PASSAGE
Looking back though, I think the flautist thought it was kinda’ neat.
And
she really was awesome . . .
But
now, Patty was lying in another hospital bed, in that section next to the door
that leads out of the side of the ER. We were essentially sitting a
vigil; by this time, Patty was almost completely unresponsive. Her body
systems were shutting down, and she hadn’t spoken a word for a day or
more. Several people were there, some family, some personnel. After
a time of sitting and watching, I stood and moved to the side of her bed.
Others, in that blessed manner of graciousness that comes out in those of good
character in such times, parted and moved away from me as they yielded their
place for the closest relative my sister had in the moment: the one with the
unnaturally extended right middle fingertip, the one that has spent some
portion of the last year realizing how poorly he showed his love for this lady,
the one that’s having a hard time seeing the keys right now . . .
I
leaned over to speak to her, knowing that it was entirely possible that this
would be the last time I would see her alive, although I was given about
another hour the next day. I knew, although we had discussed it before,
that it was time to remind her of something.
She
had, for many hours now, been doing nothing but slowly trembling with her head
going from side to side and her eyes looking at nothing. Speaking softly
and only for her, but not trying to hide my words from anyone, I said “Patty,
you made me a promise. You promised me we’d spend eternity
together. I want you to know I’m expecting you to live up to that
promise; that you meant it when you said you knew that you had eternal life . .
.”
I
wasn’t expecting anything from her other than what she had been doing for
hours, but she had one last surprise for me.
Patty
stopped trembling, stopped the little sounds she had been making. She
turned her head to face me; her eyes went binocular and looked directly into
mine. She didn’t speak, but it wasn’t necessary - full consciousness
reached out with those eyes and told me of her love for me and her trust and
belief in my love for her, and that I could rest in the promise she had made.
The
next evening, an abandoned grocery cart sat in the canned vegetable aisle of
the Food Lion on Tidewater Drive.

STORED DATA
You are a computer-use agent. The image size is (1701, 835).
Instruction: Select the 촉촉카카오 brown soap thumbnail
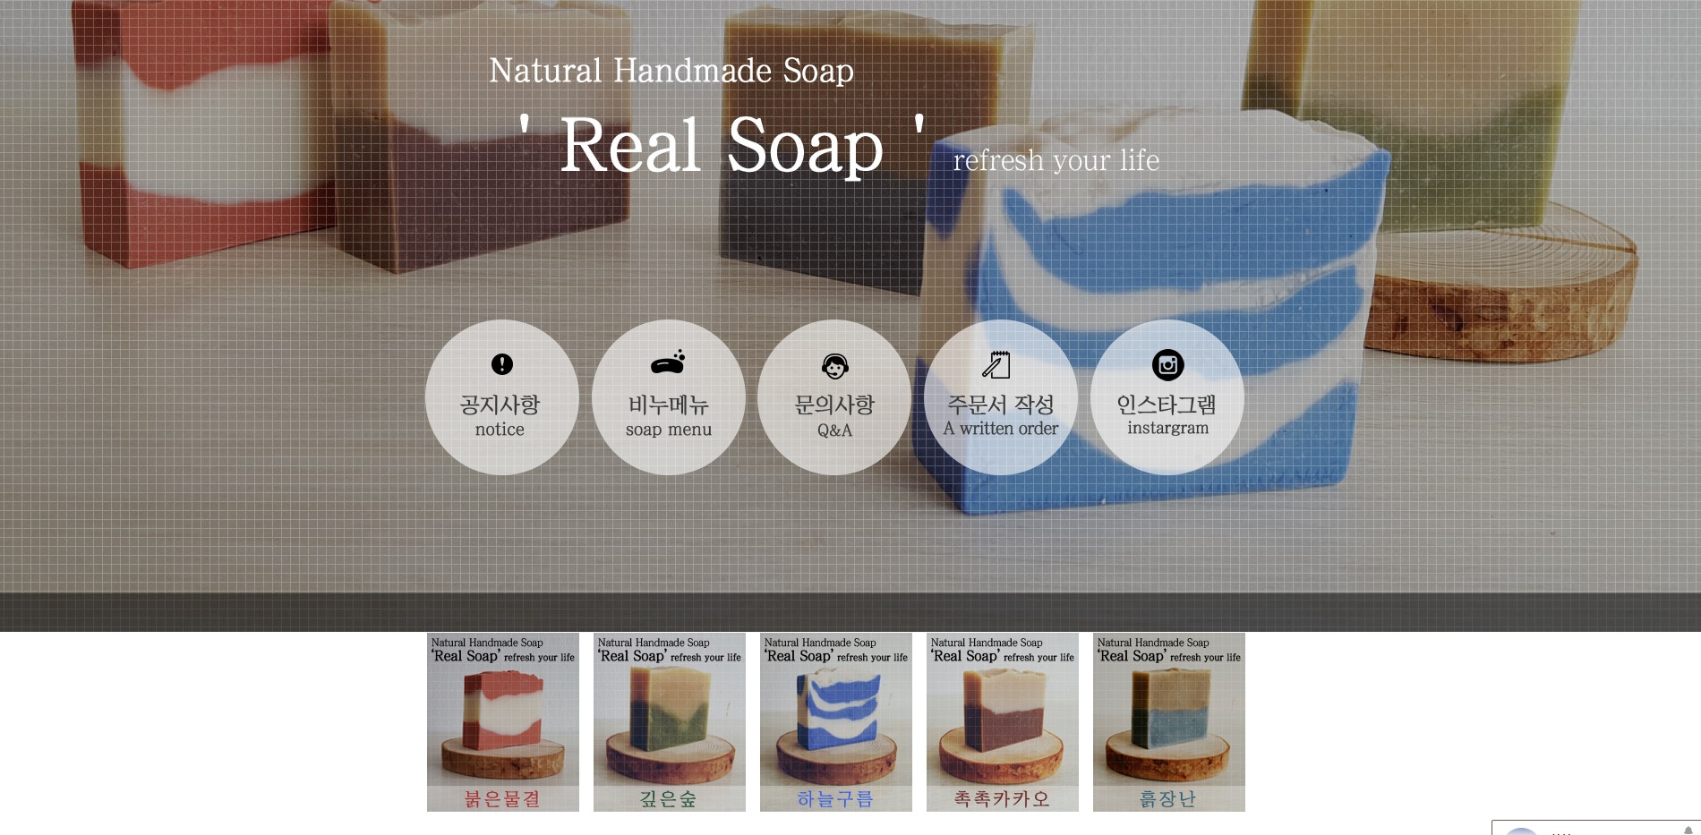point(1003,722)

TASKS TO CARRY OUT
1 > In the account of Patty's last days, where was her hospital bed?
2 > Pick up the account of Patty's last days after its final sentence.
The lines above aren't needed for this.

RESPONSES TO THE TASKS
1 > In the section next to the door that leads out of the side of the ER.

2 >
My
sister had died.
I
now know that the death of a family member leaves a wound that never fully
heals, but I also know that it is a mistake to desire that it should.
When you lose someone who is of your blood, your life, and your heart, how
foolish and cavalier it is to think we should be completely delivered from any
pain that such a loss brings. I believe the remnants of pain are a
pointed blessing, reminding us of what we had, and from that, we recall the
good times and the happiness, the blessing of which I personally know does not
diminish with the passing of time. I suspect that every year around
November, the awareness and the pain will return. A little less each
time, perhaps, but like the old science conundrum of how long it will take to
reach a point if every step is only half the distance of the previous one, I
don’t think I’ll ever get to the point where it doesn’t hurt. Nor do I
want to. And beside all this, I can trust that I will spend eternity with
Patty.
My
time with my friend helped a great deal. She said very little, but there
was no need for anything else. I received what I had asked of her those
months ago – acceptance of the anguish and loss that I had been able to express
to no one until those few minutes outside a WaWa.
And
now, it is only a matter of some few years, seeming to pass faster as each one
goes by, until a promise is realized.
“I’ll
see you again, I’ll see you again, I’ll see you in Glory some day; for now,
it’s goodbye – don’t sorrow or sigh. I’ll see you in Glory someday.”